* Challenge
Could you set down the material below word for word, from the line with "Task: Select the 题号 cell in the score table" to the line with "Action: coord(346,505)", including both of those lines?

* Input for this task

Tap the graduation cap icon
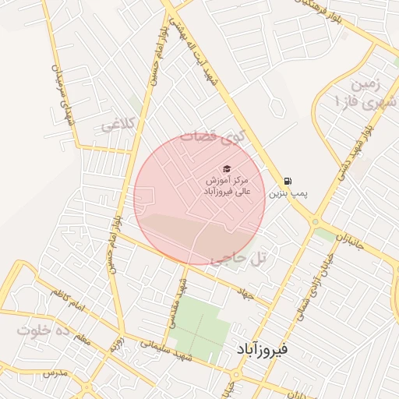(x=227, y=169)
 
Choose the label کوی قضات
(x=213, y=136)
--
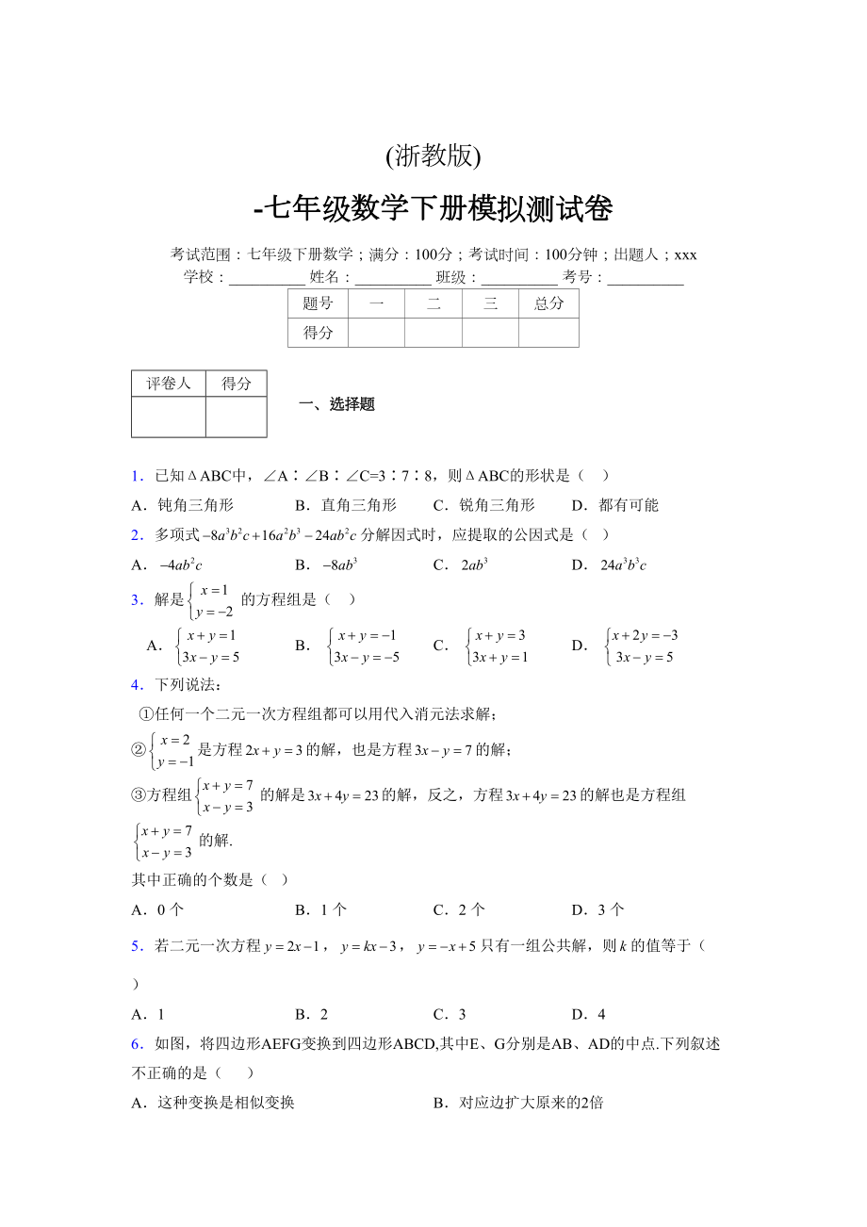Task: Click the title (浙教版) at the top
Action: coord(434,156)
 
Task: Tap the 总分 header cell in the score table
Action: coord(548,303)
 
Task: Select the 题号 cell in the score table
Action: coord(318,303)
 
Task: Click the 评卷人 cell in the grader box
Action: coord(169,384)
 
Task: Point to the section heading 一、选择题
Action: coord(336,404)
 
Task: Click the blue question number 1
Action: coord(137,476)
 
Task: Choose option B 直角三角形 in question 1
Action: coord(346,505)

* Expected answer
Task: Select the 题号 cell in the score table
Action: coord(318,303)
 
Task: Click the 评卷人 cell in the grader box
Action: coord(169,384)
 
Task: Point to the section heading 一、选择题
Action: coord(336,404)
 
Task: Click the blue question number 1
Action: coord(137,476)
 
Task: Choose option B 直角三角形 in question 1
Action: coord(346,505)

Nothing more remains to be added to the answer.